= MATERIAL PROVIDED =
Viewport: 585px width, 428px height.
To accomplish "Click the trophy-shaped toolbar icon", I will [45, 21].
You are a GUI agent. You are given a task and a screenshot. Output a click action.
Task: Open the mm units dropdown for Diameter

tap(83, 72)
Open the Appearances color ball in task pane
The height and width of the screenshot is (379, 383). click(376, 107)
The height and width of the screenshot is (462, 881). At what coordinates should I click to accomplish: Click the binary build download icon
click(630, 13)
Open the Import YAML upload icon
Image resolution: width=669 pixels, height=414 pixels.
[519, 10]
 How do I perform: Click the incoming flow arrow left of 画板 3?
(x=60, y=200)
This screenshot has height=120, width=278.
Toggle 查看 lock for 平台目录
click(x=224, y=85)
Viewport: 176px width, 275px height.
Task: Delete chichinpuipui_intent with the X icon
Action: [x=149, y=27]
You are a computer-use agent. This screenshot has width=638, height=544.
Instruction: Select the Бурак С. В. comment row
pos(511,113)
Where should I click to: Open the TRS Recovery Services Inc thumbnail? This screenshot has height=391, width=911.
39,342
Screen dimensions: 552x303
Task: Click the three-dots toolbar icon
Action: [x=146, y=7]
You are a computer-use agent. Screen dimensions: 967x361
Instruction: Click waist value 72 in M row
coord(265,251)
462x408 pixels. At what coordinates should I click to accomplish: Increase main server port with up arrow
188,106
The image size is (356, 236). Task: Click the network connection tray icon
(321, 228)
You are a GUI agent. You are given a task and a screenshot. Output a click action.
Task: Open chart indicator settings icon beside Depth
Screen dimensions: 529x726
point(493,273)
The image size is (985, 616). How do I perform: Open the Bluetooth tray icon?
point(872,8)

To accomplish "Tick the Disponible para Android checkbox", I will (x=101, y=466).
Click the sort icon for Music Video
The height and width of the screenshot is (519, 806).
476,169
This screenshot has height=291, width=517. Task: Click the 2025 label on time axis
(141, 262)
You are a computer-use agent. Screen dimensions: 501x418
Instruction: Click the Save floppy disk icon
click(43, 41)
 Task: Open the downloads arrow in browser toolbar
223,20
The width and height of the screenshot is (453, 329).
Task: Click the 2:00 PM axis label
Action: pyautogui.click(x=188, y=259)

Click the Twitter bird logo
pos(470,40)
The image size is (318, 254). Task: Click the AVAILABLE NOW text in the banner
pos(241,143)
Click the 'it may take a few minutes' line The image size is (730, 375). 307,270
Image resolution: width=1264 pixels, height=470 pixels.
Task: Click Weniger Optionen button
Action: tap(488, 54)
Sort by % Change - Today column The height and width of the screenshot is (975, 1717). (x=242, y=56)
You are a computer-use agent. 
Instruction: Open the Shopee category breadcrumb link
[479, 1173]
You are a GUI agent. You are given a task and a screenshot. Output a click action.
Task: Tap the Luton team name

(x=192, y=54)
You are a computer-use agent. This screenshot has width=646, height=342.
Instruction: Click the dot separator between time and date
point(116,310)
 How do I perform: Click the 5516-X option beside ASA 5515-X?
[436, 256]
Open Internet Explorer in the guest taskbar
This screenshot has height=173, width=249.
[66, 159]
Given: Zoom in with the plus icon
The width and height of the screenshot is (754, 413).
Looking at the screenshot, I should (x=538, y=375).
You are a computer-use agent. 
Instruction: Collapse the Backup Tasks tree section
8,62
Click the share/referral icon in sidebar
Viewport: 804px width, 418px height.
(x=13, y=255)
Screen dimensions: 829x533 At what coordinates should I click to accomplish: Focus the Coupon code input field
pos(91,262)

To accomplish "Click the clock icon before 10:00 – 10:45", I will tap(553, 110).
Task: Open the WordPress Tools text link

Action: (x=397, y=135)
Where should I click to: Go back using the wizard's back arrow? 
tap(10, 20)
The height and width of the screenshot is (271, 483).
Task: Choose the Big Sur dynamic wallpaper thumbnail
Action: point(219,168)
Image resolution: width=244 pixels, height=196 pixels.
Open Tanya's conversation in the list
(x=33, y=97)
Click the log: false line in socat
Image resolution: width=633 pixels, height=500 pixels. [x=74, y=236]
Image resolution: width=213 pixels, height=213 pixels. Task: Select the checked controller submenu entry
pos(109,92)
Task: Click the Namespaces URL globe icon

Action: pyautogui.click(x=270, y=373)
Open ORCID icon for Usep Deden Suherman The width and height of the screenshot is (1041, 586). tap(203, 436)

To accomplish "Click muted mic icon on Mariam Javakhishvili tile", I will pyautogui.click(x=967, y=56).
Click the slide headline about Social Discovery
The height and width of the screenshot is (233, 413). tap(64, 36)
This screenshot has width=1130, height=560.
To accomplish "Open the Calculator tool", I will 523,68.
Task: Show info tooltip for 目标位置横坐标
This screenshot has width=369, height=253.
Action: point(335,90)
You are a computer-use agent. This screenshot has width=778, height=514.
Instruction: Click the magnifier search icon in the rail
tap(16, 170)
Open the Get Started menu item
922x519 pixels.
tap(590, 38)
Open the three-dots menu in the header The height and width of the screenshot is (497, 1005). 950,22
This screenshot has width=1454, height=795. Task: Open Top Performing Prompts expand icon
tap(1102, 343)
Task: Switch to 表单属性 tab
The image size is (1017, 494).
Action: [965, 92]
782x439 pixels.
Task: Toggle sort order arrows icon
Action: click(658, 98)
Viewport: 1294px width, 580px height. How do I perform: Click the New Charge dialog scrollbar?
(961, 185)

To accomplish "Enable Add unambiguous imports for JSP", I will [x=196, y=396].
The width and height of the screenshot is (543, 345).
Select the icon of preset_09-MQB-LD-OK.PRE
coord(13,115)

= BRIEF =
Reproduce every entry above, substituting "Goal" for each occurrence of "Instruction" and keeping everything else the same.

= SOLUTION TO THIS TASK =
Viewport: 585px width, 428px height.
To accomplish "Click the trophy-shaped toolbar icon", I will [45, 21].
You are a GUI agent. You are given a task and a screenshot. Output a click action.
Task: Open the mm units dropdown for Diameter

tap(83, 72)
Open the Appearances color ball in task pane
The height and width of the screenshot is (379, 383). click(376, 107)
The height and width of the screenshot is (462, 881). At what coordinates should I click to accomplish: Click the binary build download icon
click(630, 13)
Open the Import YAML upload icon
Image resolution: width=669 pixels, height=414 pixels.
[519, 10]
 How do I perform: Click the incoming flow arrow left of 画板 3?
(x=60, y=200)
This screenshot has height=120, width=278.
Toggle 查看 lock for 平台目录
click(x=224, y=85)
Viewport: 176px width, 275px height.
Task: Delete chichinpuipui_intent with the X icon
Action: [x=149, y=27]
You are a computer-use agent. This screenshot has width=638, height=544.
Goal: Select the Бурак С. В. comment row
pos(511,113)
Where should I click to: Open the TRS Recovery Services Inc thumbnail? This screenshot has height=391, width=911.
39,342
Screen dimensions: 552x303
Task: Click the three-dots toolbar icon
Action: [x=146, y=7]
You are a computer-use agent. Screen dimensions: 967x361
Goal: Click waist value 72 in M row
coord(265,251)
462x408 pixels. At what coordinates should I click to accomplish: Increase main server port with up arrow
188,106
The image size is (356, 236). Task: Click the network connection tray icon
(321, 228)
You are a GUI agent. You are given a task and a screenshot. Output a click action.
Task: Open chart indicator settings icon beside Depth
Screen dimensions: 529x726
point(493,273)
The image size is (985, 616). How do I perform: Open the Bluetooth tray icon?
point(872,8)

To accomplish "Tick the Disponible para Android checkbox", I will (x=101, y=466).
Click the sort icon for Music Video
The height and width of the screenshot is (519, 806).
476,169
This screenshot has height=291, width=517. Task: Click the 2025 label on time axis
(141, 262)
You are a computer-use agent. Screen dimensions: 501x418
Goal: Click the Save floppy disk icon
click(43, 41)
 Task: Open the downloads arrow in browser toolbar
223,20
The width and height of the screenshot is (453, 329).
Task: Click the 2:00 PM axis label
Action: pyautogui.click(x=188, y=259)

Click the Twitter bird logo
pos(470,40)
The image size is (318, 254). Task: Click the AVAILABLE NOW text in the banner
pos(241,143)
Click the 'it may take a few minutes' line The image size is (730, 375). 307,270
Image resolution: width=1264 pixels, height=470 pixels.
Task: Click Weniger Optionen button
Action: tap(488, 54)
Sort by % Change - Today column The height and width of the screenshot is (975, 1717). (x=242, y=56)
You are a computer-use agent. 
Goal: Open the Shopee category breadcrumb link
[479, 1173]
You are a GUI agent. You are given a task and a screenshot. Output a click action.
Task: Tap the Luton team name

(x=192, y=54)
You are a computer-use agent. This screenshot has width=646, height=342.
Goal: Click the dot separator between time and date
point(116,310)
 How do I perform: Click the 5516-X option beside ASA 5515-X?
[436, 256]
Open Internet Explorer in the guest taskbar
This screenshot has height=173, width=249.
[66, 159]
Given: Zoom in with the plus icon
The width and height of the screenshot is (754, 413).
Looking at the screenshot, I should (x=538, y=375).
You are a computer-use agent. 
Goal: Collapse the Backup Tasks tree section
8,62
Click the share/referral icon in sidebar
Viewport: 804px width, 418px height.
(x=13, y=255)
Screen dimensions: 829x533 At what coordinates should I click to accomplish: Focus the Coupon code input field
pos(91,262)

To accomplish "Click the clock icon before 10:00 – 10:45", I will tap(553, 110).
Task: Open the WordPress Tools text link

Action: (x=397, y=135)
Where should I click to: Go back using the wizard's back arrow? 
tap(10, 20)
The height and width of the screenshot is (271, 483).
Task: Choose the Big Sur dynamic wallpaper thumbnail
Action: point(219,168)
Image resolution: width=244 pixels, height=196 pixels.
Open Tanya's conversation in the list
(x=33, y=97)
Click the log: false line in socat
Image resolution: width=633 pixels, height=500 pixels. [x=74, y=236]
Image resolution: width=213 pixels, height=213 pixels. Task: Select the checked controller submenu entry
pos(109,92)
Task: Click the Namespaces URL globe icon

Action: pyautogui.click(x=270, y=373)
Open ORCID icon for Usep Deden Suherman The width and height of the screenshot is (1041, 586). tap(203, 436)

To accomplish "Click muted mic icon on Mariam Javakhishvili tile", I will pyautogui.click(x=967, y=56).
Click the slide headline about Social Discovery
The height and width of the screenshot is (233, 413). tap(64, 36)
This screenshot has width=1130, height=560.
To accomplish "Open the Calculator tool", I will 523,68.
Task: Show info tooltip for 目标位置横坐标
This screenshot has width=369, height=253.
Action: point(335,90)
You are a computer-use agent. This screenshot has width=778, height=514.
Goal: Click the magnifier search icon in the rail
tap(16, 170)
Open the Get Started menu item
922x519 pixels.
tap(590, 38)
Open the three-dots menu in the header The height and width of the screenshot is (497, 1005). 950,22
This screenshot has width=1454, height=795. Task: Open Top Performing Prompts expand icon
tap(1102, 343)
Task: Switch to 表单属性 tab
The image size is (1017, 494).
Action: [965, 92]
782x439 pixels.
Task: Toggle sort order arrows icon
Action: click(658, 98)
Viewport: 1294px width, 580px height. How do I perform: Click the New Charge dialog scrollbar?
(961, 185)

To accomplish "Enable Add unambiguous imports for JSP", I will [x=196, y=396].
The width and height of the screenshot is (543, 345).
Select the icon of preset_09-MQB-LD-OK.PRE
coord(13,115)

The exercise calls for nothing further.